A: If I had to pick one, it would be my experience with AmeriCorps during college. I saw that if I cared about social determinants of health and where people were living and how they were living like I was doing … then I would need a public health degree. But to be able to do that I think coupling that with a medical degree would offer the most ability to leverage my skillset and my interest in science. That experience showed me the importance of community health and trying to understand where people are living before just trying to fix them when they come to clinics, and I think that really showed me the importance of public health.
Q: Describe wanting to branch out beyond a traditional medical education to include public health?
A: Early in my medical education I was having a hard time grasping how little it allowed us to be out in the community and understand what was going on with our patients. And I think that medical education can sometimes be siloed in that we don't really understand the context of what we're giving or the context of the people that we're trying to help. And I remember in our medical school I think we only had one half-hour session on what public health meant and didn't feel like that was enough.

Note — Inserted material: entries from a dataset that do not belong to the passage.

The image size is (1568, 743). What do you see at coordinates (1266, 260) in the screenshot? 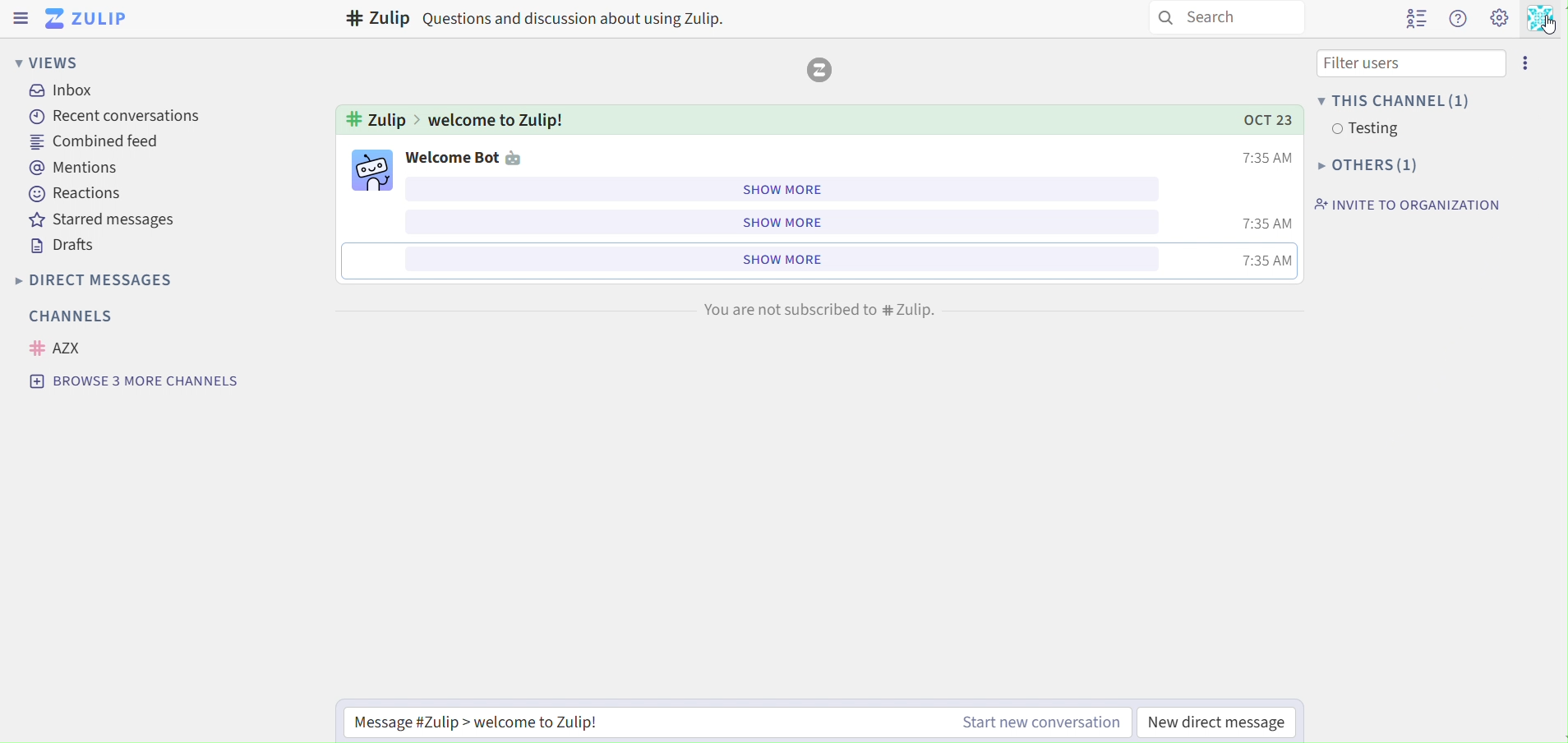
I see `7:35AM` at bounding box center [1266, 260].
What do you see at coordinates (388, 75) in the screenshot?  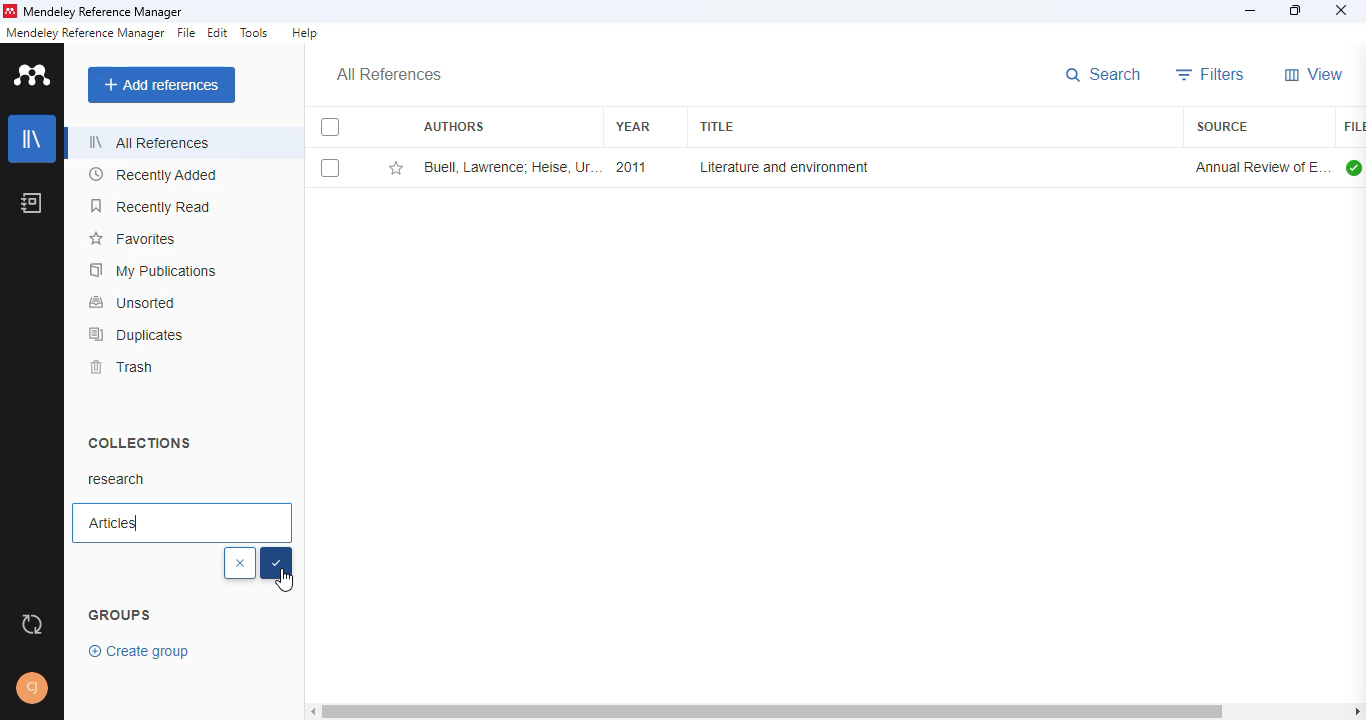 I see `all references` at bounding box center [388, 75].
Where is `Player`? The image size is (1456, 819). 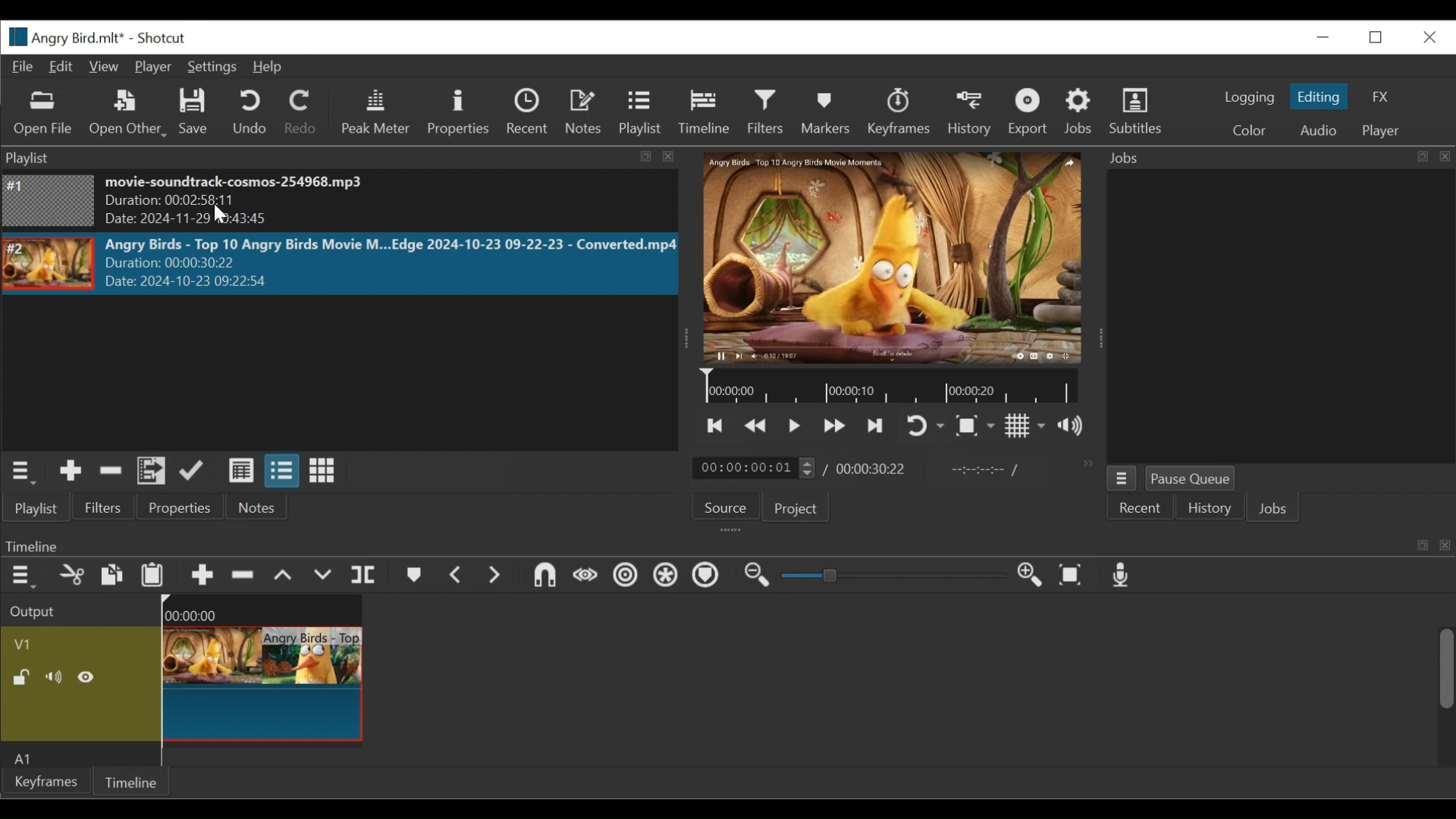
Player is located at coordinates (151, 68).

I started a program, GoodEats, that raised awareness of how social determinants of health affect clinical outcomes. It was born out of an attempt to help teach fellow medical students and myself about social determinants of health and how that was not just only affecting the patients in our community that came to see us, but how that was impacting our own ability to function as students and learners and be able to be present for our patients.
Q: What’s an average day like for you?
A: My day to day varies a lot. With CSTE, there's a lot of information to absorb and that's been great. I attend a couple different group meetings daily and then sometimes ad hoc events come up, for instance today there is a White House briefing on the new data modernization initiative.

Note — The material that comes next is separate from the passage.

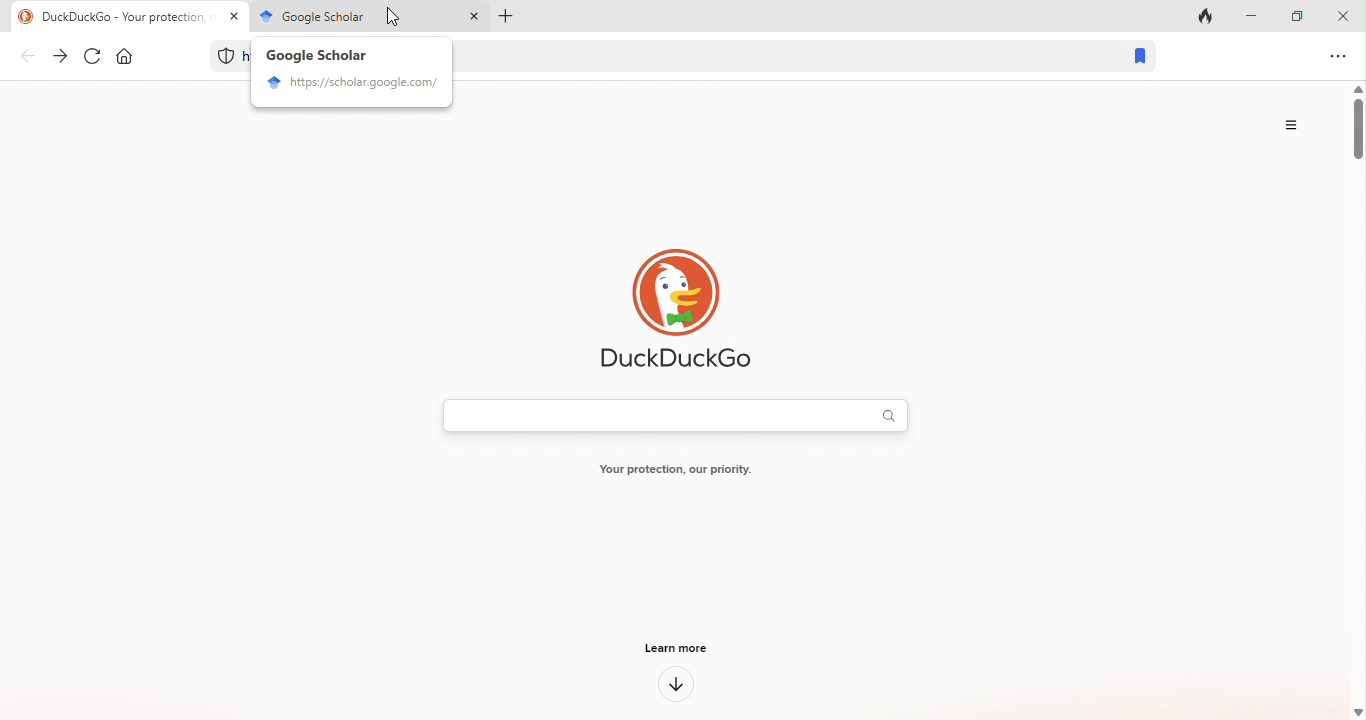 The image size is (1366, 720). What do you see at coordinates (318, 55) in the screenshot?
I see `hover text` at bounding box center [318, 55].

So, the day is usually sprinkled with three or four meetings and then trying to work on projects that I've been assigned to, that's both continuing projects with CSTE and sometimes projects that have been ongoing. Right now, I'm working on a project around screening for opioid use disorder in primary care clinics, working on a paper on air quality standards and how that affects preventative medicine physicians, doing different data analysis projects for the Georgia Department of Public Health.
Q: What programs or areas of CSTE’s work have interested you the most during your Fellowship?

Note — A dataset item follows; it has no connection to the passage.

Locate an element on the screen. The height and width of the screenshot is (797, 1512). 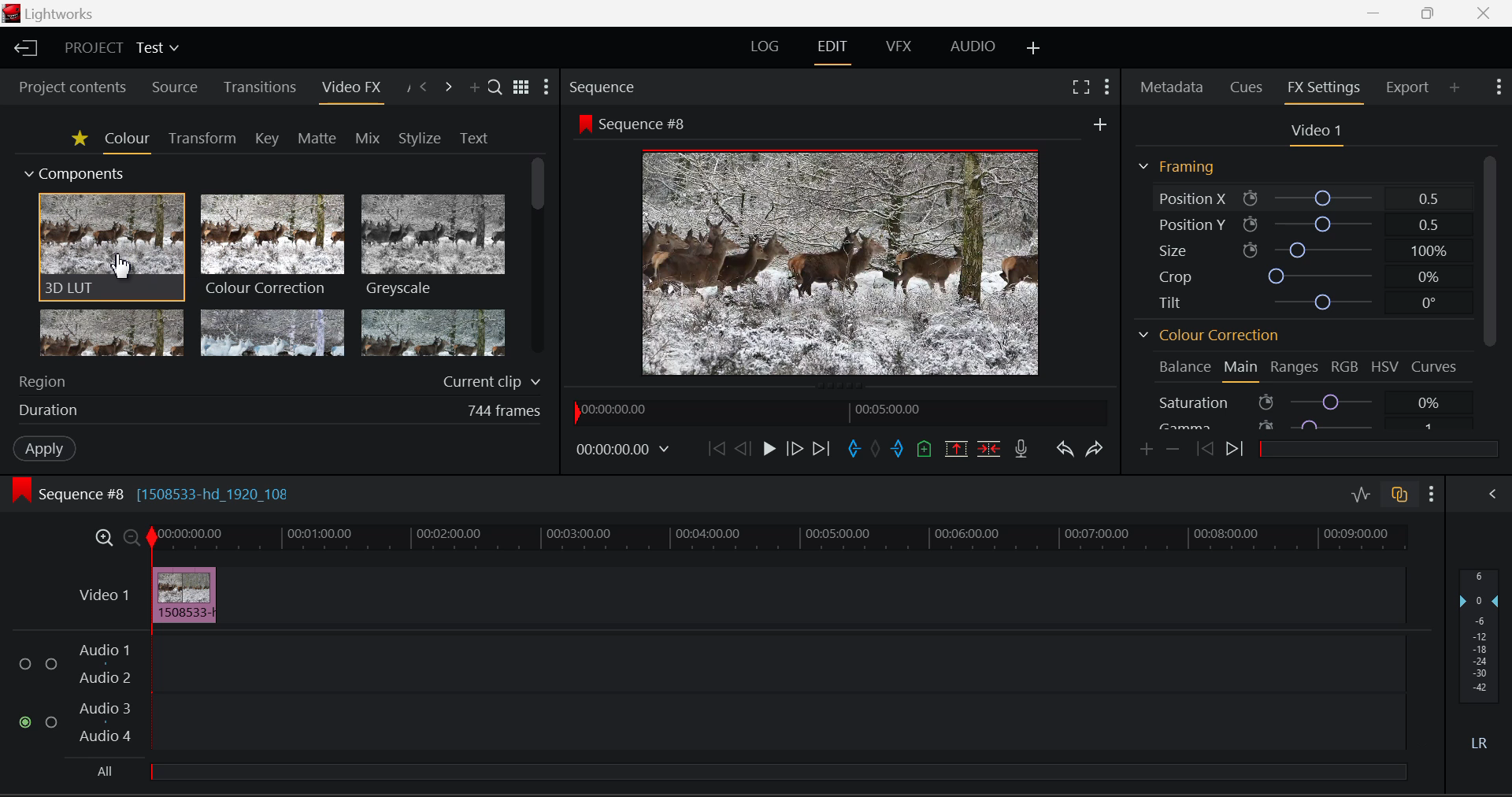
Curves is located at coordinates (1434, 367).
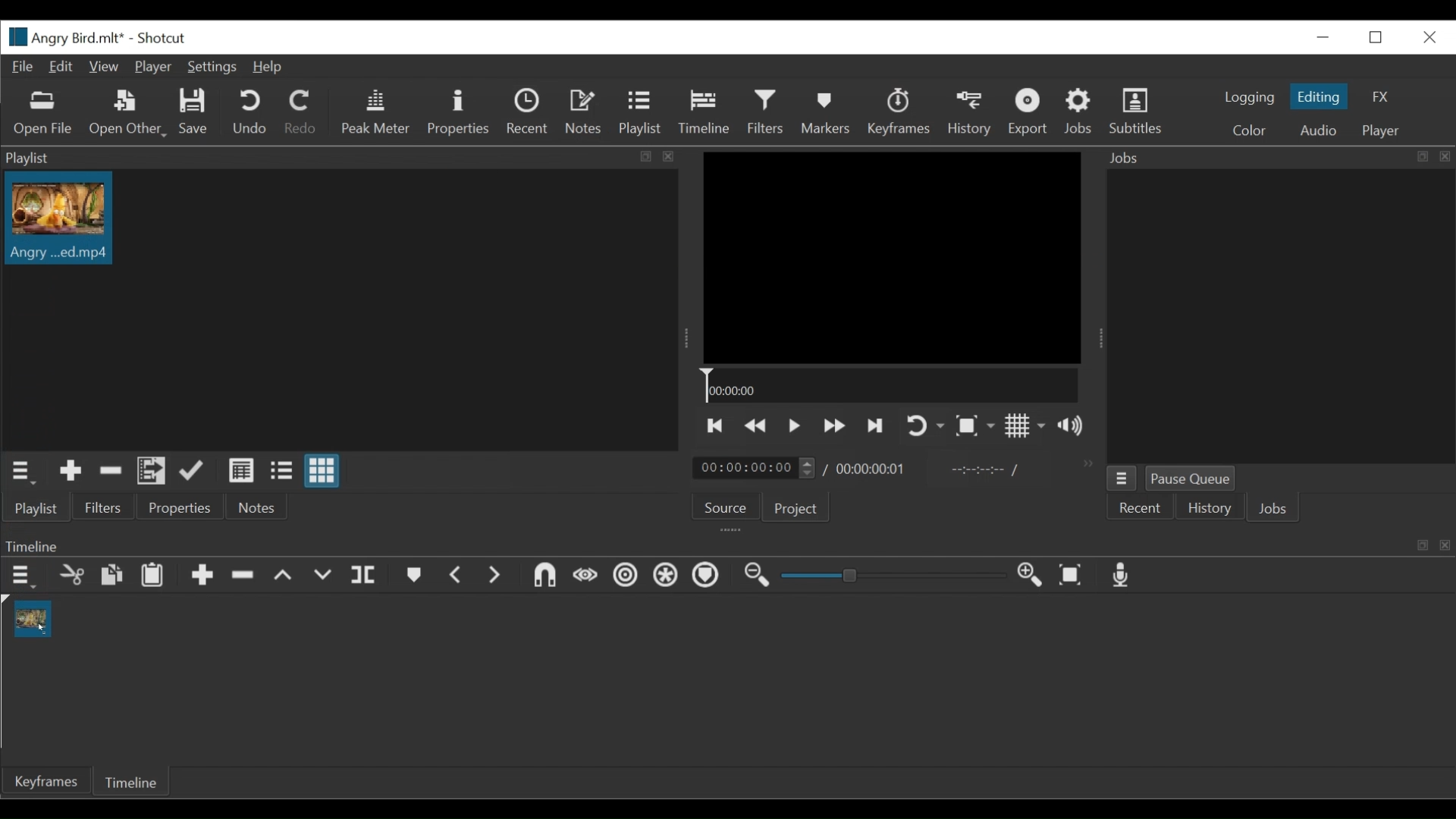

A: I just sat in on a meeting with the health equity division of CSTE and I think that’s the most interesting [area] to me right now. And then informatics, i.e., the work that Annie Fine (CSTE’s Chief Science and Surveillance Officer) is doing around data modernization and why it's important. There is a balance necessary in trying to improve data systems that will be key for the future. It seems that working on the very local level right now, data is such a challenge to deal with. The questions around how to handle it moving forward is very interesting.
Q: Managing burnout has become a major issue for all health care workers. What have you learned, especially during the pandemic, that has helped you?
A: I think everybody who worked in direct patient care got burned out at some point during COVID, and it's how you pick yourself up from that. For me it was a lot of just trusting or being able to talk to the people around you, and share your experiences, and share your frustrations, and then together kind of resolve to find a better way to do it next time.
I think the answer to that question is one, making sure that you have people you can talk to and be open and vulnerable with when you do feel burned out or low, and then moving on to try to build a better public health infrastructure to avoid feeling burned out in the first place.
Dr. Hari Athreya is preventative medicine fellow at Emory University School of Medicine. He served as CSTE’s first preventative medicine resident in Spring 2022.